*Task requirements:*
a. According to the beekeeping forum excerpt, at what point in the nectar flow did RayMarler set up the Hogg cassette box?
b. Write the next part of the beekeeping forum excerpt, picking up after its last line.

I like the fact there's no store bought / industrial foundation.

When I get around to maybe removing some honey in the next year or two I'll probably buy this kit for give away honey and maybe sell some. 40 cassettes X 14 =$560


----------



## RayMarler (Jun 18, 2008)

I used the Hogg Half Comb cassette system back in the '90s. Here is the way I did it.
I found a strong hive and caged the queen with no attendants and a marshmellow plug. I placed her into a single box of frames of foundation, no drawn comb. I shook the entire hive of bees into the box with her, giving the frames to other hives in the yard. I put on a queen excluder and put the Hogg cassette box on top. I did this at the start of a strong flow.

This immediately turned the bees into a large strong swarm, on foundation only with no brood to care for at the start of a summer flow. This forced them into drawing comb right away. They chewed the marshmellow out releasing the queen and she slowly started laying as comb was drawn, and all extra incoming nectar they like to store above, so they started drawing the Hogg cassettes as well. This worked well for me, drew and filled all the Hogg cassettes and did not swarm.


----------



## BadBeeKeeper (Jan 24, 2015)

*Information shown:*
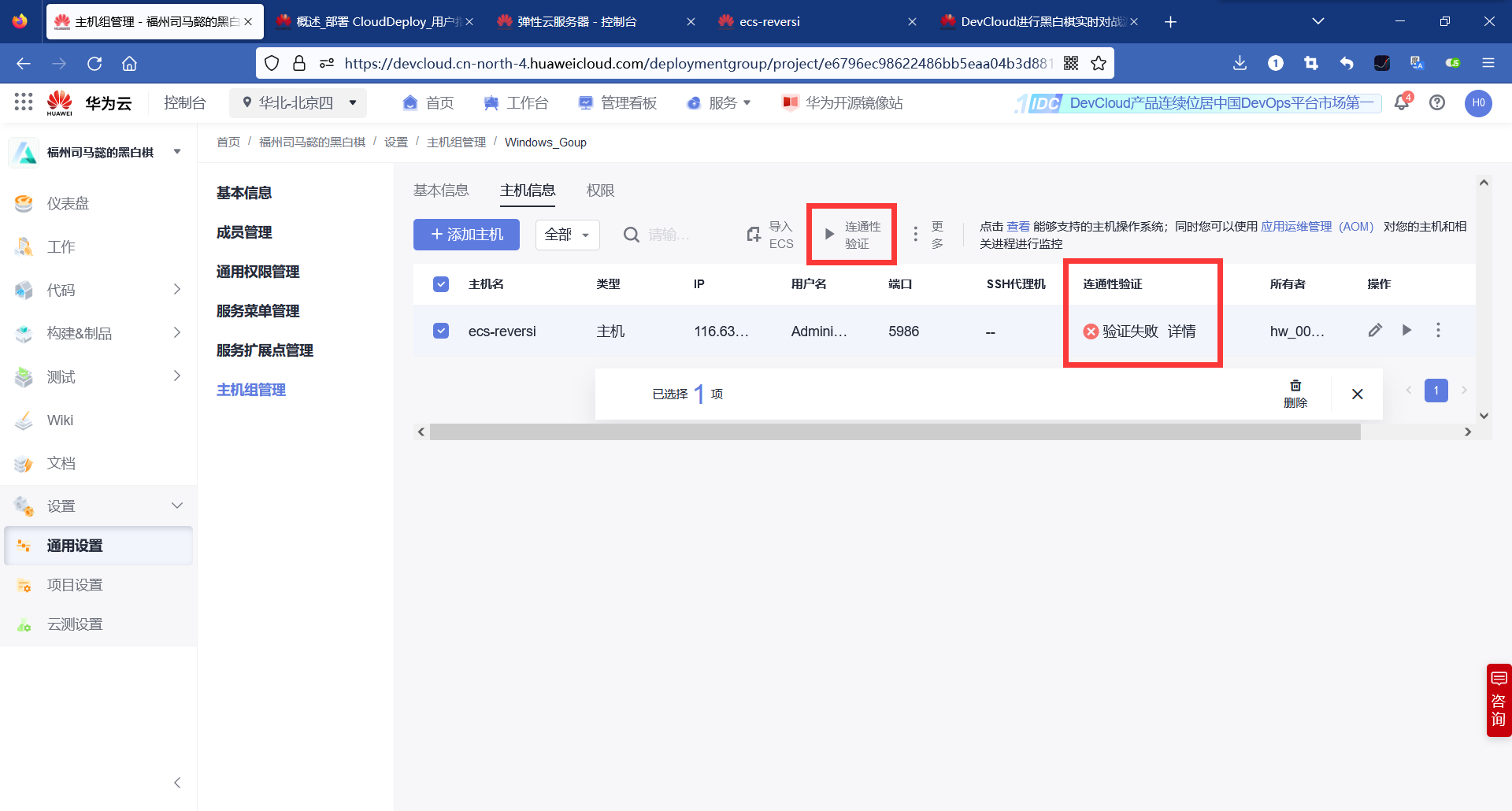Open 详情 link next to 验证失败
The width and height of the screenshot is (1512, 811).
tap(1183, 331)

*Responses per task:*
a. At the start of a strong flow.

b.
R_V said:


> When I get around to maybe removing some honey in the next year or two I'll probably buy this kit for give away honey and maybe sell some. 40 cassettes X 14 =$560


That sounds a little pricey...

I've just been using thin foundation in regular med. frames, but with mixed results. The first time I tried it it went perfect, the second time, not so much- I did the same thing, but when I went in to check all of the foundation was out of the frames and laying across the bottom bars...and of course there was a big mess where they just built comb any old way...

Wondering if this or Ross rounds will give a better result...or more reliable results...


----------



## JustBees (Sep 7, 2021)

I am looking at hogg halfs. I have multiple requests for comb honey from my farm stand customers.
I have 4 old style HH supers (with wooden separators) I got in a buy out.
Is it hard to get the bees to work it?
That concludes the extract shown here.